Here is my code so far:
private final Map<Character, Node> mNodes;
private final List<Edge> mEdges;
public DepthFirstSearch(Graph graph){
mNodes = graph.getNodes();
mEdges = new ArrayList<>(graph.getEdges());
for(Node node : mNodes.values()){
node.setVisited(false);
}
}
public void depthFirstSearch(Node source){
source.setVisited(true);
List<Node> neighbours = source.getNeighbours(mEdges);
for(Node node : neighbours){
if(!node.isVisited()){
System.out.println(node.getName());
depthFirstSearch(node);
}
}
}
And the getNeighbour code:
public List<Node> getNeighbours(List<Edge> edges) {
List<Node> neighbours = new ArrayList<>();
for(Edge edge : edges){
if(edge.getFrom().equals(this)){
neighbours.add(edge.getTo());
}
}
return neighbours;
}
Added code for trying Jager's idea:
public void depthFirstSearch(Node source){
source.setVisited(true);
List<Edge> neighbours = source.getNeighbouringEdges(mEdges);
for(Edge edge : neighbours){
if(!edge.getTo().isVisited()){
System.out.println(edge.getTo().getName());
depthFirstSearch(edge.getTo());
}else{
depthFirstSearch(edge.getFrom());
}
}
}
Upvotes: 1
Views: 1667
Reputation: 25526
Well, typically you have a root node that has children. Each child can have children of its own. So you would rather do:
public void depthFirstSearch(Node source)
{
for(Node node : source.getChildren())
{
System.out.println(node.getName());
depthFirstSearch(node);
// and right here you get your back tracking implicitly:
System.out.println("back at " + node.getName());
}
}
Note that I do not have a necessity for a member visited
...
Edit:
Now that you provided your data structure, let me propose another approach:
class Node
{
// all that you have so far...
private char mId;
private List<Node> mChildren = new ArrayList<Node>();
public char getId()
{
return mId;
}
public List<Node> getChildren()
{
return Collections.unmodifiableList(children);
}
// appropriate methods to add new children
}
The id replaces the key of your map.
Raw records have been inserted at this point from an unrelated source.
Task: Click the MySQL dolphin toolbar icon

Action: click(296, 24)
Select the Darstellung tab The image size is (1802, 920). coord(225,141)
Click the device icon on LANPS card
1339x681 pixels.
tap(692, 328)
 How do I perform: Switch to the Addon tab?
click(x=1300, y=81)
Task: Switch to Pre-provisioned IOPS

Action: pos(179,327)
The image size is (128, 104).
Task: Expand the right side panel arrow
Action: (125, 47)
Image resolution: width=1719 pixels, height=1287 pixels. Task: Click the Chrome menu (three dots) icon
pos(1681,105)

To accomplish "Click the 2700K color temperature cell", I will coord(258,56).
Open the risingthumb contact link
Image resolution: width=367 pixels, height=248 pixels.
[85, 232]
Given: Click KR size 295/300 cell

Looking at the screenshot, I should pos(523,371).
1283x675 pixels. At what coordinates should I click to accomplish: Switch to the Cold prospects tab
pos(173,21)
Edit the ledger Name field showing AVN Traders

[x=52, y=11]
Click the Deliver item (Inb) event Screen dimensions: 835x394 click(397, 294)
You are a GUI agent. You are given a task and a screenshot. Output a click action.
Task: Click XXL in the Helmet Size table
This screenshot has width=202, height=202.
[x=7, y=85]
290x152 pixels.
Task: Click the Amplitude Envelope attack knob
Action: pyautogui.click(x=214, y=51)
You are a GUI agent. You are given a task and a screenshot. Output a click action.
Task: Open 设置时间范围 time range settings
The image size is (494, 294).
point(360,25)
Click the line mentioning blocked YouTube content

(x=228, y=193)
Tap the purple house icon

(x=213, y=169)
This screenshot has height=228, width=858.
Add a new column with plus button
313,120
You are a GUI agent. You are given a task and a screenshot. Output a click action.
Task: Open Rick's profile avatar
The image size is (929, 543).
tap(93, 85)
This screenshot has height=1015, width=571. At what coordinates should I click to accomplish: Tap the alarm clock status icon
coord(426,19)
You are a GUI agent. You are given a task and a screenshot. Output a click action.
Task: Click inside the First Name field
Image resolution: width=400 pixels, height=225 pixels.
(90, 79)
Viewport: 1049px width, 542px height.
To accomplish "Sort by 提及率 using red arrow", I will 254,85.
Then you simply have a root Node mRoot
to start with somewhere. This is the typical way to implement trees.
You might want to go up from a child node directly. Then you'd additionally need a private Node parent;
in the node class (immediately being set to this
when adding a child to the private list and set to null, when being removed). You won't use this for backtracking, though, so the depth first search above remains unchanged.
Upvotes: 2
Reputation: 140447
Guessing: you are "getting" the neighbors for mEdges which seems to be a field of the surrounding class.
Most likely, you should ask each node for its own edges upon visiting it.